Republican Representative (AR-3)


Support the FairTax; abolish the Internal Revenue Service

The debate focused on Boozman's support of the fair tax and abolishment of the Internal Revenue Service, Lincoln's health care vote and talking points from both sides about the deficit. Lincoln touted her position as chair of the Senate Agriculture Committee.
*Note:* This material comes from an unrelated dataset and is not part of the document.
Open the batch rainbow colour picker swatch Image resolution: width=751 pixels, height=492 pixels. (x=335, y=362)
Boozman argued against earmarks.
Source: Politics Daily coverage of 2010 Arkansas Senate Debate , Sep 11, 2010

Voted NO on extending AMT exemptions to avoid hitting middle-income.
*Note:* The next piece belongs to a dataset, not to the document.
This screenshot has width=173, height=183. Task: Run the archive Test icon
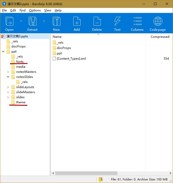(117, 22)
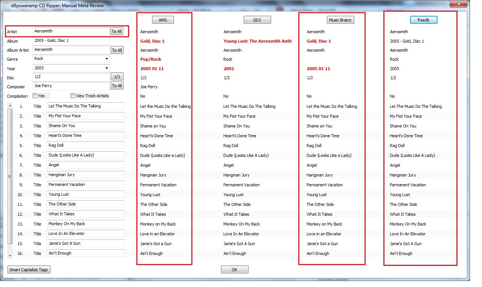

Congressional Summary: Amends the Internal Revenue Code to:
  1. increase and extend through 2008 the alternative minimum tax (AMT) exemption amounts;
  2. extend through 2008 the offset of personal tax credits against AMT tax liabilities;
  3. treat net income and loss from an investment services partnership interest as ordinary income and loss;
  4. deny major integrated oil companies a tax deduction for income attributable to domestic production of oil or gas.
Wikipedia.com Explanation: The AMT became operative in 1970. It was intended to target 155 high-income households that had been eligible for so many tax benefits that they owed little or no income tax under the tax code of the time. However, when Ronald Reagan signed the Tax Reform Act of 1986, the AMT was greatly expanded to aim at a different set of deductions that most Americans receive.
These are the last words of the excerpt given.